Additional Settlement Reached in Massive Auto Parts Antitrust Litigation

May 8, 2014

New York—May 8, 2014—Plaintiffs have secured an additional settlement in one of the massive antitrust proceedings against automobile parts manufacturers, which is part of the largest criminal international antitrust investigation in United States history.  The settlement calls for Lear Corp. and Kyungshin-Lear Sales and Engineering, LLC to pay almost $3.4 million to class members who include businesses and consumers who purchased automobiles and to cooperate with plaintiffs in the case against the remaining defendants.

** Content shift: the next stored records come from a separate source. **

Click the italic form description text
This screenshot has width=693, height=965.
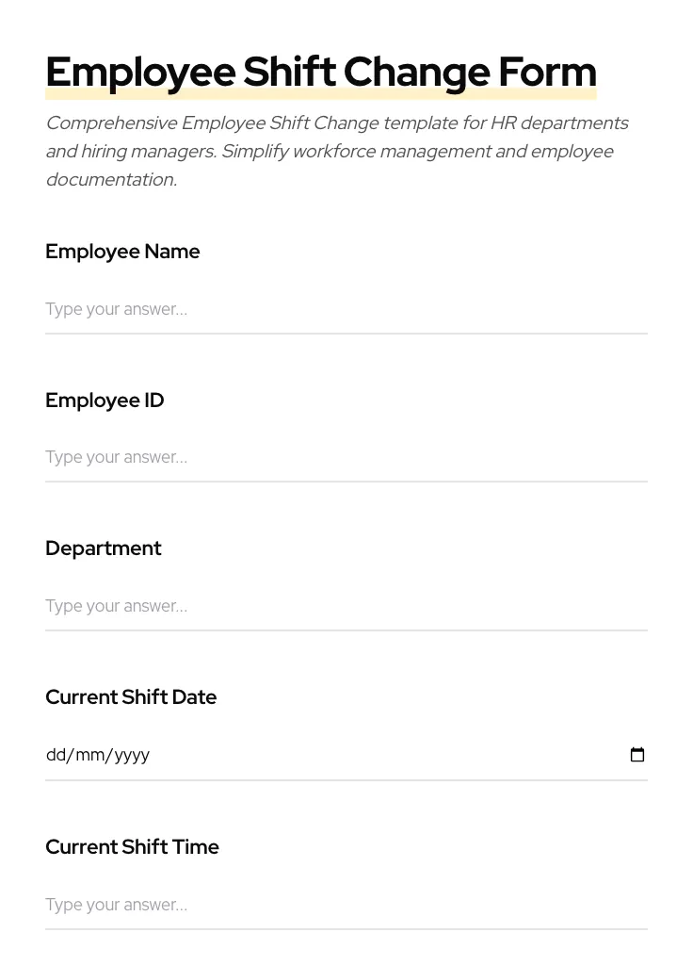coord(337,151)
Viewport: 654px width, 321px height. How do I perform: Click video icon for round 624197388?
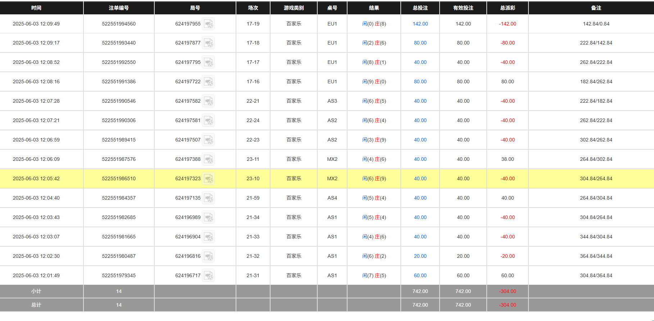coord(208,159)
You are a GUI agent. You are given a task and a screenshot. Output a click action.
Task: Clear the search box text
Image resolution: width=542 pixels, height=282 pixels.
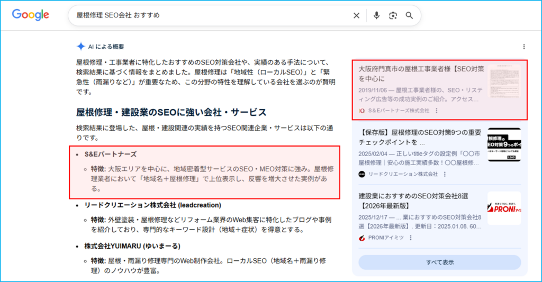click(x=357, y=16)
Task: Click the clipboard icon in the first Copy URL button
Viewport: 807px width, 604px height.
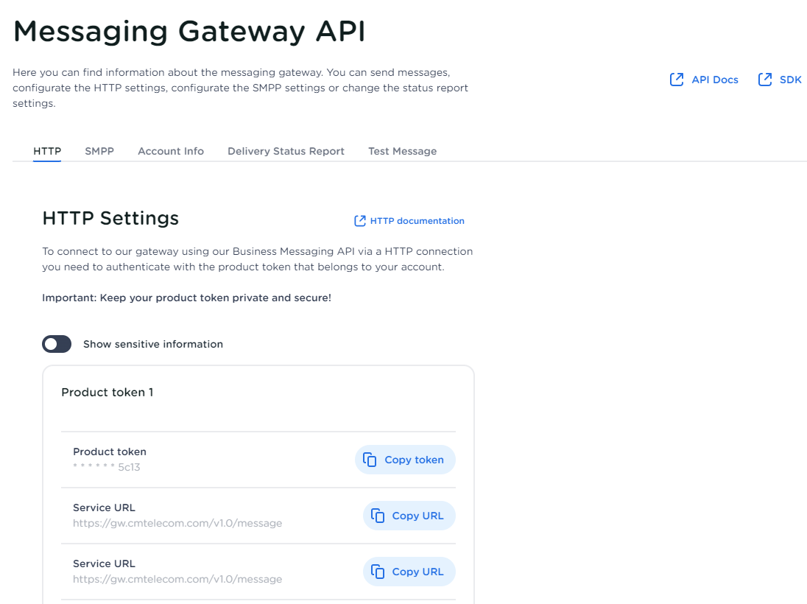Action: point(378,516)
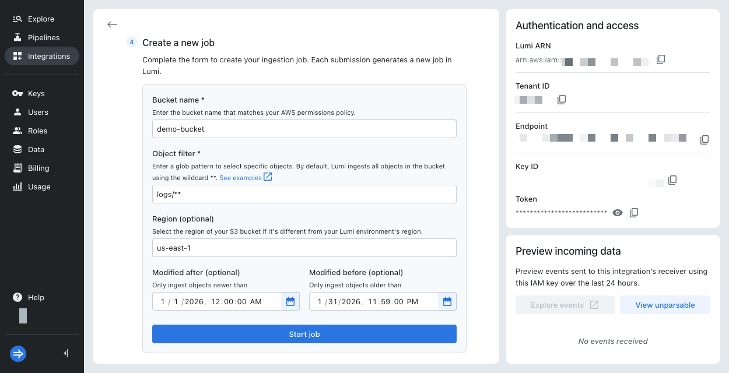Open the Explore page
The width and height of the screenshot is (729, 373).
(41, 19)
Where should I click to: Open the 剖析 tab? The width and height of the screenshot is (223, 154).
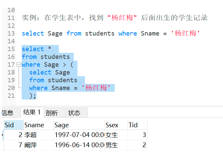pyautogui.click(x=51, y=113)
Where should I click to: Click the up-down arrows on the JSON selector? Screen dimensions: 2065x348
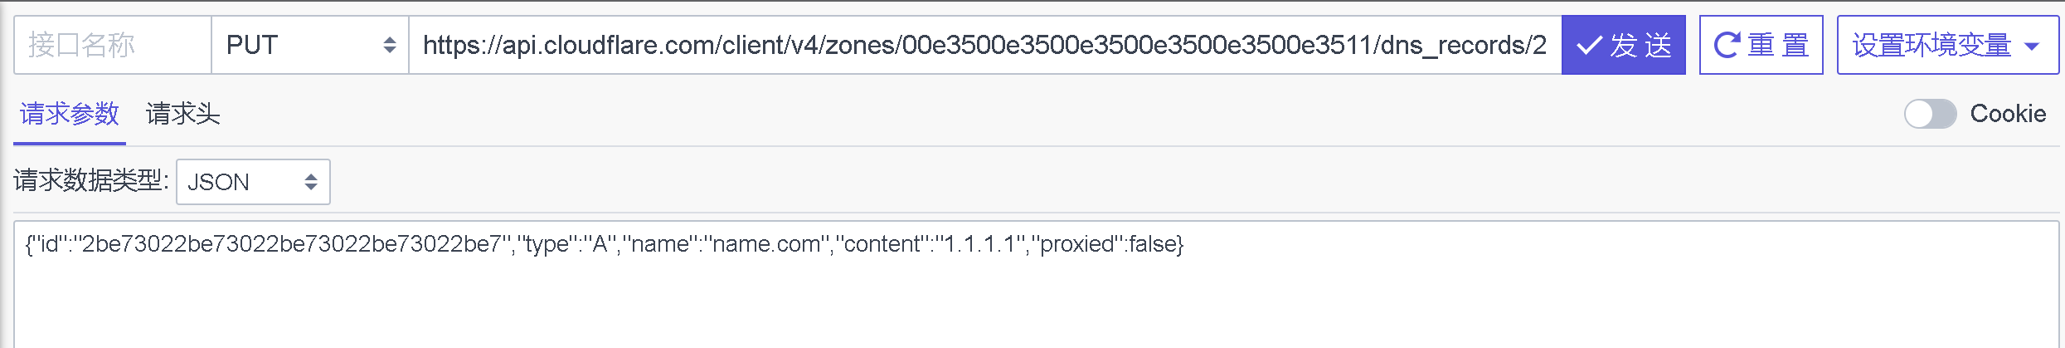(x=311, y=182)
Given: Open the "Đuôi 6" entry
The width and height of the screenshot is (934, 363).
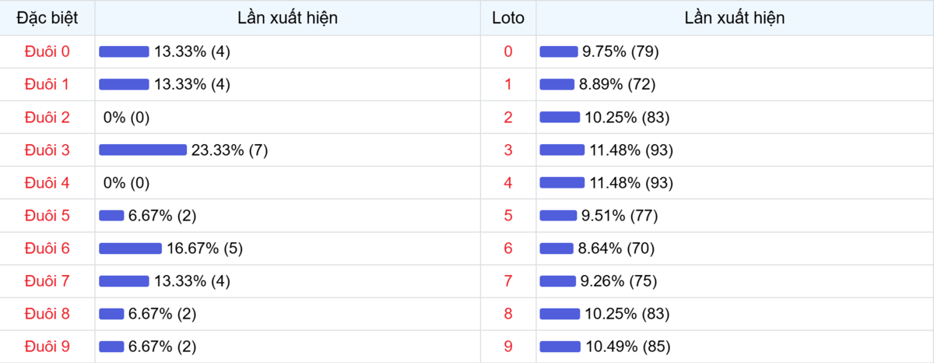Looking at the screenshot, I should point(47,248).
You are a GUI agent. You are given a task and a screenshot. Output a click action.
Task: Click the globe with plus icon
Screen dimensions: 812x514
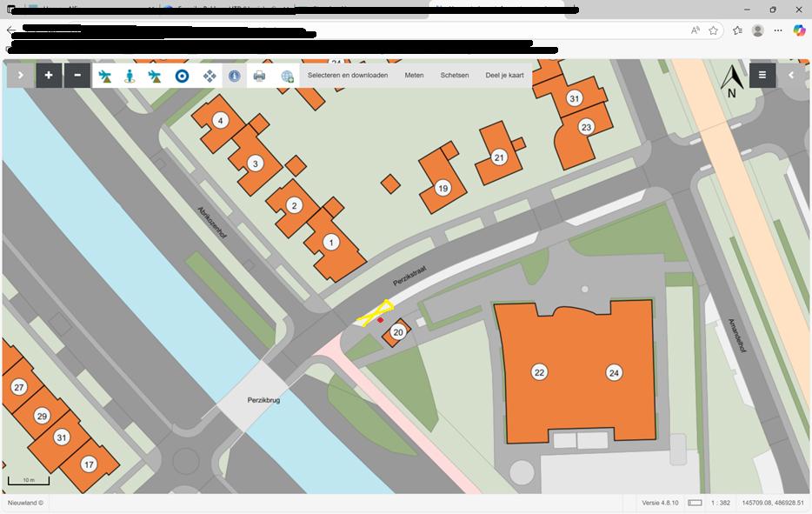(x=287, y=76)
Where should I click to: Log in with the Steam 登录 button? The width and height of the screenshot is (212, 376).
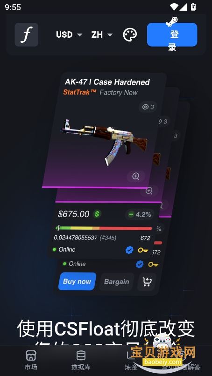(x=172, y=34)
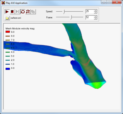Minimize the Play AVI Application window
This screenshot has height=114, width=123.
point(104,2)
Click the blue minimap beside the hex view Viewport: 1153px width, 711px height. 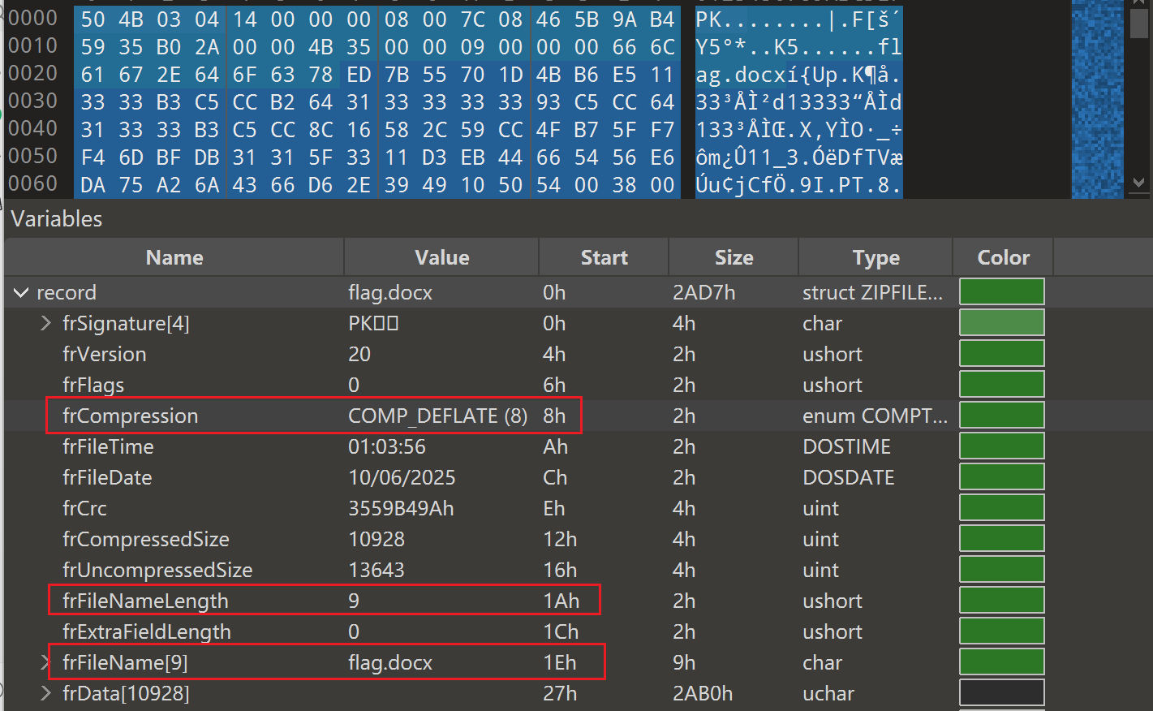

 The class action proceeding, pending in federal court in Michigan, sweeps together a litany of price-fixing and bid-rigging claims surrounding the defendants’ sale of more than two dozen automotive parts for use in new automobiles.  The suit charged Lear Corp., and its affiliates, among other manufacturers, with anti-competitive conduct in the market for Wire Harness Systems which are cables or wires and data circuits that run throughout a vehicle.

The allegations in the class actions, brought by consumers and others, stem from a Department of Justice antitrust investigation that has already resulted in corporate fines of $2.3 billion and guilty pleas from 27 different companies and 25 executives.  Hollis Salzman of Robins, Kaplan, Miller & Ciresi L.L.P., Co-Lead Counsel for the end-payor plaintiffs and Co-Chair of the firm’s Antitrust and Trade Regulation Practice represents a group of nearly 50 individual purchasers of new automobiles containing the auto parts at issue in the litigation. Settlements in the case now total more than $7.8 million.